We parametrize $\gamma$ starting at $r$, so that $\gamma(0)=r$ and for $t$ in a small interval $I=\mathopen] 0 , \epsilon \mathclose]$ we have $\gamma(t)\notin[q,p]$.
Suppose that for every $s\in\gamma(I)$ we have $l_s=l_q$. In that case the curve $\Gamma$ remains on $[p,q]$ after $r$ which is a contradiction. Thus there exists $s\in \Gamma$ that is arbitrarily close to $r$, but with $ l_s\neq l_q$.
Warning This point has to be much clarified (and as it, it is wrong)
By continuity of $ \gamma$ and $\gamma'$, the lines $l_s$ and $l_q$ can be made arbitrarily close (in the sense that the coefficients of their equation $ax+by+x=0$ can be made arbitrarily close). So the intersection point $ l_s\cap l_q$ is as close as $r$ as I want, and in particular, there exists $s\in \Gamma$ such that $l_s\cap l_q$ lies between $r$ and $p$. This contradicts the fact that $r$ and $p$ are both in $D$, because $D$ is contained in the half-plane $H_s$ delimited by the line $l_s$.
EDIT For who can be interested, I wrote a full solution here, in the French part under the title "Enveloppe convexe".
Best Answer
(I) $c$ is convex curve if curve lies in one half plane wrt tangent line.
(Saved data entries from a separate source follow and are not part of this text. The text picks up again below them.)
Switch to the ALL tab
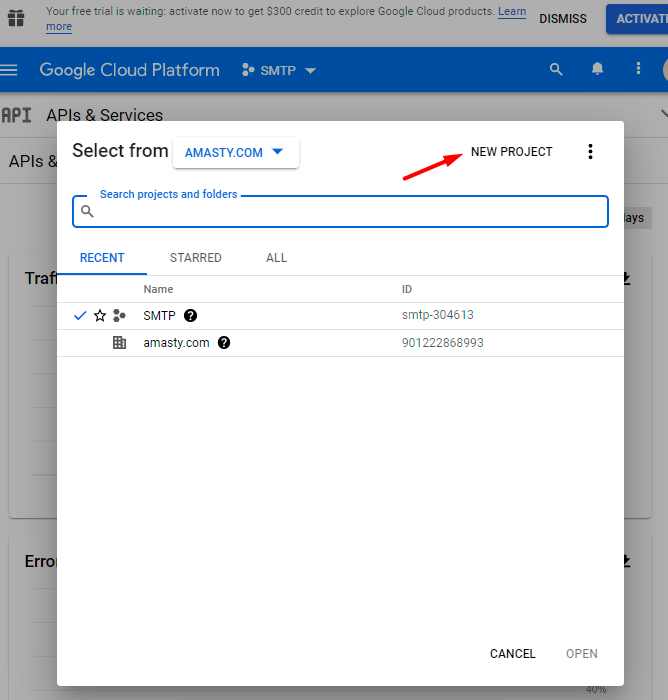The height and width of the screenshot is (700, 668). pos(277,258)
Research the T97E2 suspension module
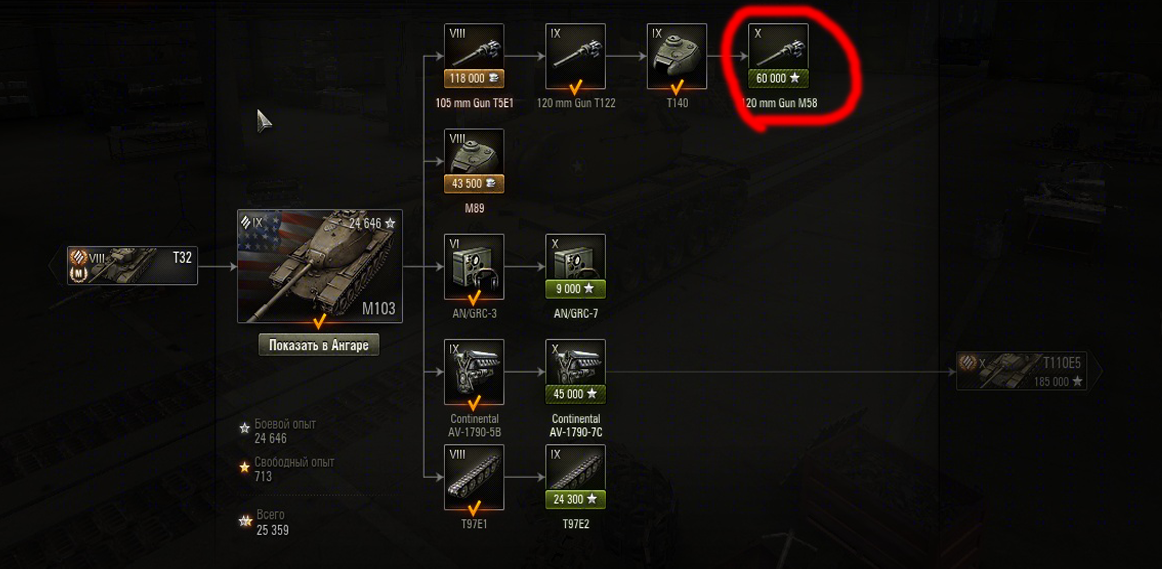Image resolution: width=1162 pixels, height=569 pixels. [576, 477]
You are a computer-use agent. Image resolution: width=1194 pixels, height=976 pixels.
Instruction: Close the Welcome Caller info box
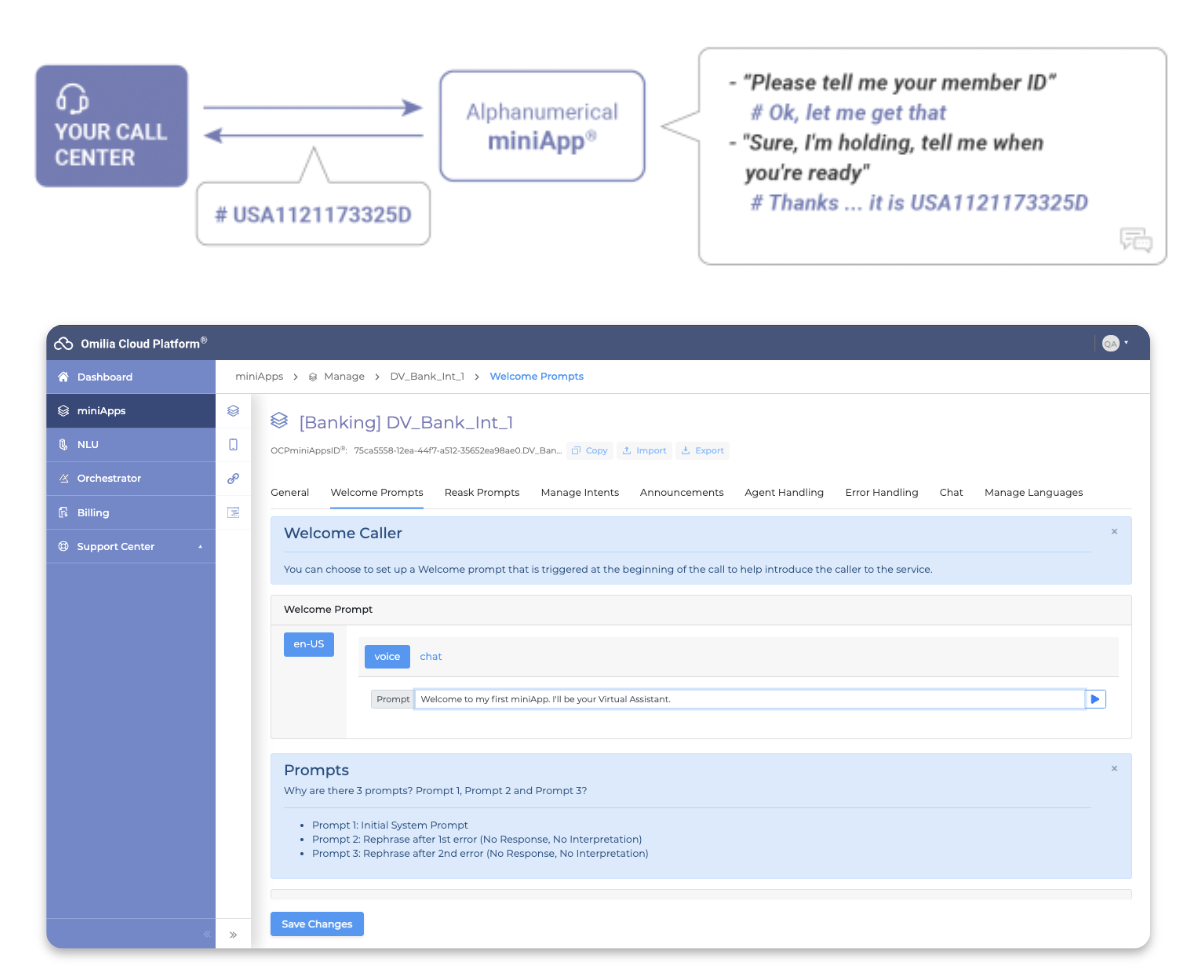pos(1114,531)
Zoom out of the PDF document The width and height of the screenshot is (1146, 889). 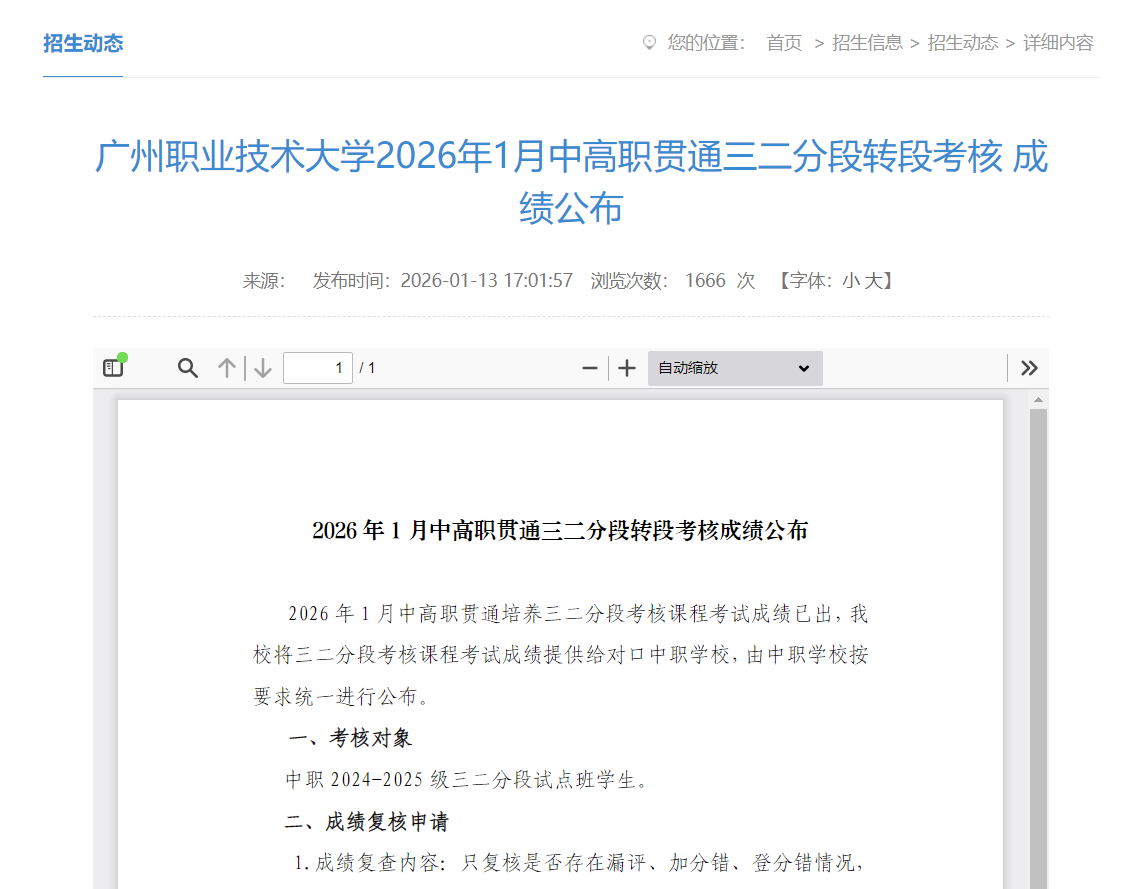point(590,368)
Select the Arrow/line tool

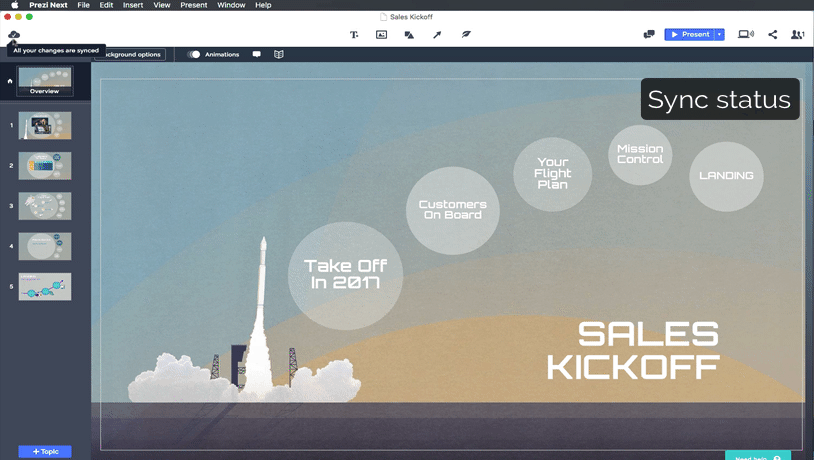(437, 35)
If $c$ is a simple closed convex curve then $c$ bounds a convex set $K$ : For $p,\ q\in K$, if $l$ is a line segment from $p$ to $q$ and if $l\subset K$, then we are done\
If not, there exists $r\in l$ s.t. $r$ is not in $K$. Then WLOG we have $$ r',\ r''\in l\cap \partial K,\ pr'<pr''$$ and $ pr',\ qr''\subset K$ and $r'r'' -\{ r',r''\}$ is not in $K$
(1) If $l$ is not in $T_{r'}\partial K$, since $c$ is in one half plane $P$ wrt $T_{r'} \partial K$ then $$ c\subset P,\ r''\in P $$
Hence $K\subset P$ so that it is contradiction to the fact that $p$ is not in $P$ (Here $l$ meets $T_{r' } \partial K$ transversally).
(2) If $l$ is in $T_{r'}\partial K$, note that arc $r'r''$ in $c$ is not in $K$ Hence if $r$ is closed to $r'$ then $T_r\partial K$ meets $T_{r'}\partial K$ transversally That is $T_r\partial K$ meets $l$ transversally
(II) Convex hull $C$ of $\Gamma$ is a smallest convex set containing $\Gamma$ Note that since $K$ is convex so $C\subset K$ If $x\in K-C$, then $x$ is interior point of $K$. Note that if $l_p$ is a line segment from $x$ to $p\in \partial K$, then $l_p$ is in $K$ And there exists $-p\in \partial K$ s.t. $l_p\cap l_{-p}$ is line segment. Hence $x\in p(-p)$ So $x\in C$.
Proof of $D=K $ : Since $K$ is convex hull and $D$ is convex containing $\Gamma$, so $K\subset D$. If $x\in D-K$, there exists $h\in K$ s.t. $$ d(h,x)=d(K,x) $$
Since $D$ is in a side of tangent line of $\gamma$ at $h$, so it is contradiction.